The Sarah Lawrence College Orchestra, in collaboration with the dance and drama departments, will perform a fully staged presentation of Stravinsky’s L’histoire du Soldat (The Soldier’s Tale, written in 1918) on Tuesday, April 25 at 8 p.m. in Reisinger Hall on the College campus. The event is free and open to the public. For more information or directions, please call (914) 395-2411.
The full theatrical production, complete with sets and costumes, is being put on in true Sarah Lawrence style with interdepartmental collaboration and cooperative artistic input between students and faculty. Music faculty member Martin Goldray, who initiated the project, has collected an ensemble of student musicians and will conduct. Barrie Gelles-Hurwitz and Belinda Smith, senior theatre students, are co-directing the piece under the advisement of Shirley Kaplan, theatre program director. The choreographer is Rashaun Mitchell, a senior dance student, working with Sara Rudner, dance program director.
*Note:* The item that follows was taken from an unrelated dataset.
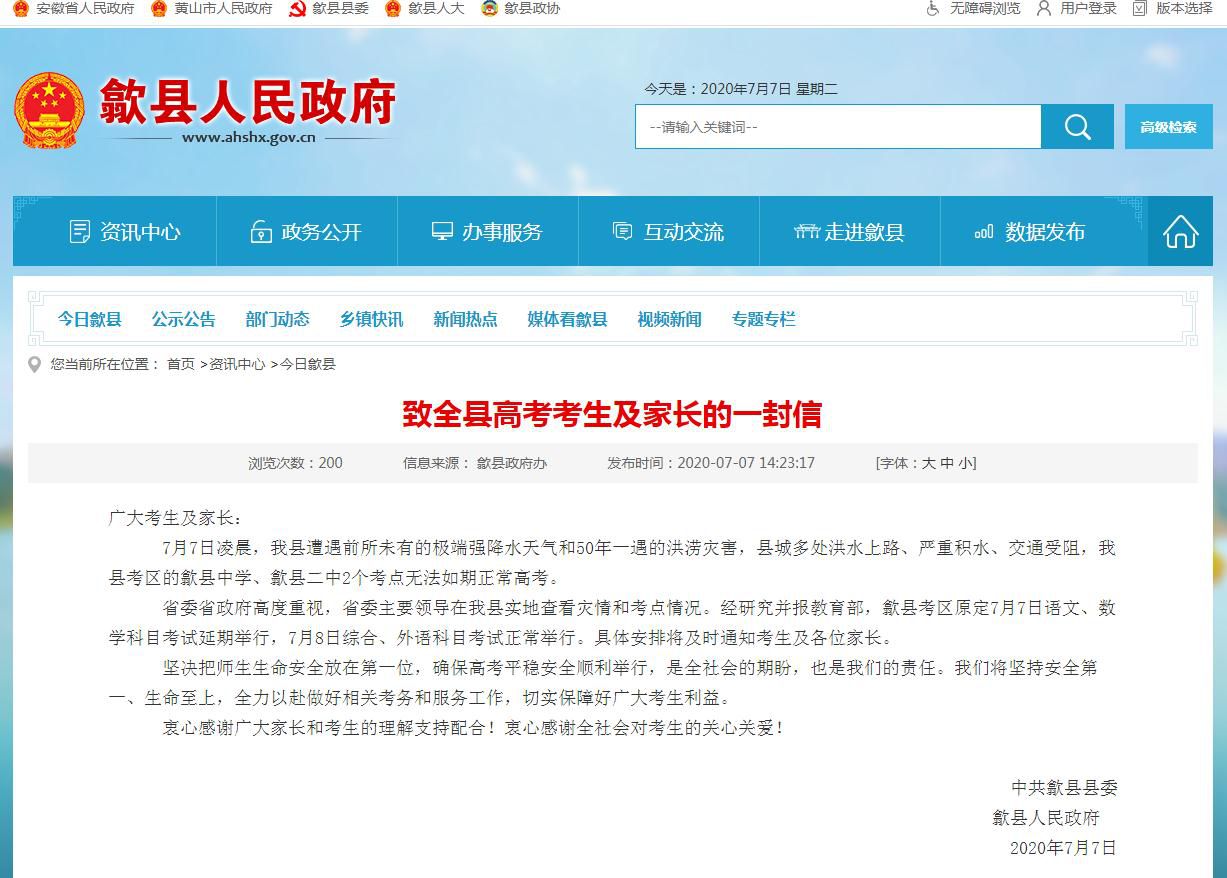Click the 用户登录 person icon

tap(1043, 10)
L’Histoire du Soldat is a retelling of the Faust myth but unlike other Faust characters the soldier doesn’t sell his soul for a desire for wisdom but rather gets distracted on his way home for leave. Written in the aftermath of World War I, it reflects a sense of dislocation and alienation, such as that experienced by Stravinsky who was in exile in Switzerland, according to Martin Goldray.
Plot synopsis: Under a tree by the side of the road, the Devil spots a soldier enrapt in the act of playing the violin. The Devil desires the violin and in exchange for it offers the soldier a magic book, which will bring him great wealth. We follow the tale of these two foes through delightful encounters of greed, love and Mephistophelian trickery.
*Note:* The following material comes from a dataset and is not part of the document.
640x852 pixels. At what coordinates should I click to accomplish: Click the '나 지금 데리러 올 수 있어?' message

"This delightful piece includes dances based on popular musical forms such as ragtime, waltz and tango as well as some jazz-like elements. It was also influenced by gypsy and klesmer music," said Goldray.
L’Histoire du Soldat is a highlight event of MusicFirst!, Sarah Lawrence College’s annual spring music festival, which takes place through May 9. The festival was inaugurated in 1995 as a celebration of all the performing groups, musicians and composers who make up the Sarah Lawrence College Music Program. All concerts are free and open to the public.